L’Aquila, 42enne a processo per maltrattamenti
Il 42enne aquilano aveva avvicinato e intimorito l’ex compagna e le bimbe, in un momento di svago. Le indagini raccontano un clima di costanti intimidazioni
Non si era fatto alcuno scrupolo della presenza delle figlie gemelle di 10 anni quando, durante le festività pasquali dello scorso anno alle giostre di Paganica, il 42enne aquilano si era avvicinato all’ex compagna e al nuovo partner con atteggiamento provocatorio
Il comportamento del 42enne aquilano aveva spaventato le bambine, tanto da costringere la madre ad allontanarle in fretta. Ora l’uomo dovrà affrontare il processo, fissato per dicembre, con l’accusa di maltrattamenti in famiglia. Secondo quanto ricostruito dalla Sezione Codice Rosso, che riunisce carabinieri e agenti di polizia operativi in procura, l’uomo avrebbe sottoposto la moglie a un lungo periodo di violenze fisiche e psicologiche, iniziato nel 2015 e spesso consumato anche davanti alle figlie. È quanto riporta il quotidiano Il Messaggero.
Gli atti contestati vanno dagli insulti umilianti ai colpi inferti con calci, schiaffi e pugni, fino al lancio di oggetti verso la donna. In più occasioni, l’indagato l’avrebbe privata delle chiavi dell’auto per impedirle di uscire di casa. Le indagini raccontano anche un clima di costante intimidazione: piatti distrutti quando il cibo non era di suo gradimento, minacce di toglierle le bambine , “le vedrai solo in fotografia”, avrebbe detto e la convinzione, ostentata, di potersi permettere costose difese legali.

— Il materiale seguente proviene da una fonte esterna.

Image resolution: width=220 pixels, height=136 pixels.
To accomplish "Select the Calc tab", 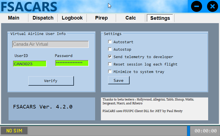I will click(x=131, y=18).
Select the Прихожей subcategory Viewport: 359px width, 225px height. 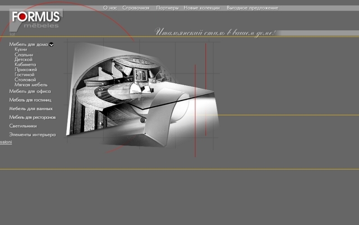coord(26,70)
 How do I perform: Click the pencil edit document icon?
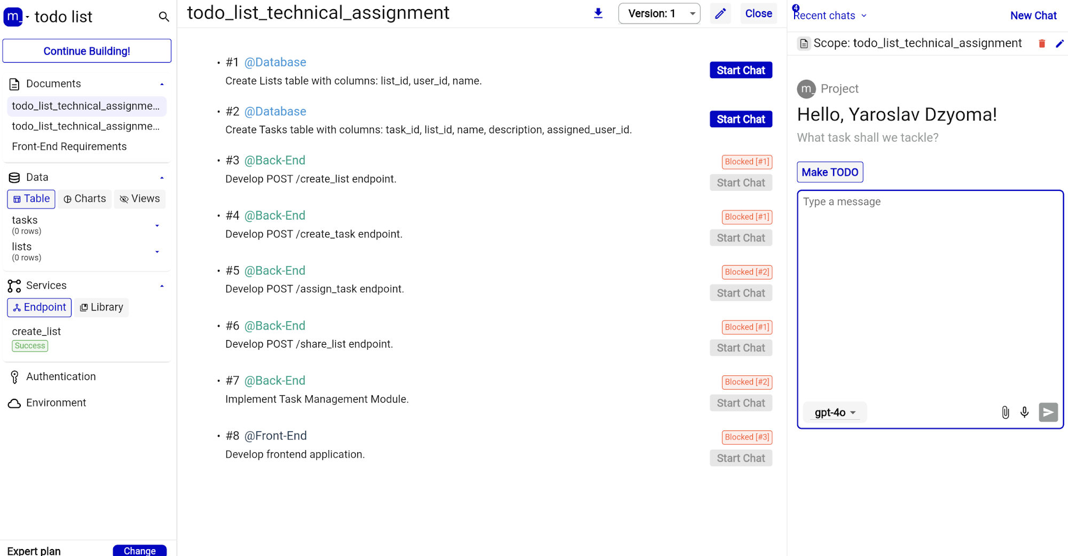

Secondo la denuncia presentata in procura, la donna sarebbe stata anche costretta più volte a rapporti intimi contro la sua volontà e, in episodi particolarmente violenti, afferrata per i capelli, trascinata a terra o spinta con il volto contro la maniglia del forno.
È stata proprio l’ennesima aggressione, l’ultima di una lunga serie, a convincerla a rivolgersi alla magistratura e a raccontare anni di sofferenze taciute per timore di perdere le figlie. Ora il caso approderà in aula, dove il 42enne dovrà rispondere delle accuse a suo carico.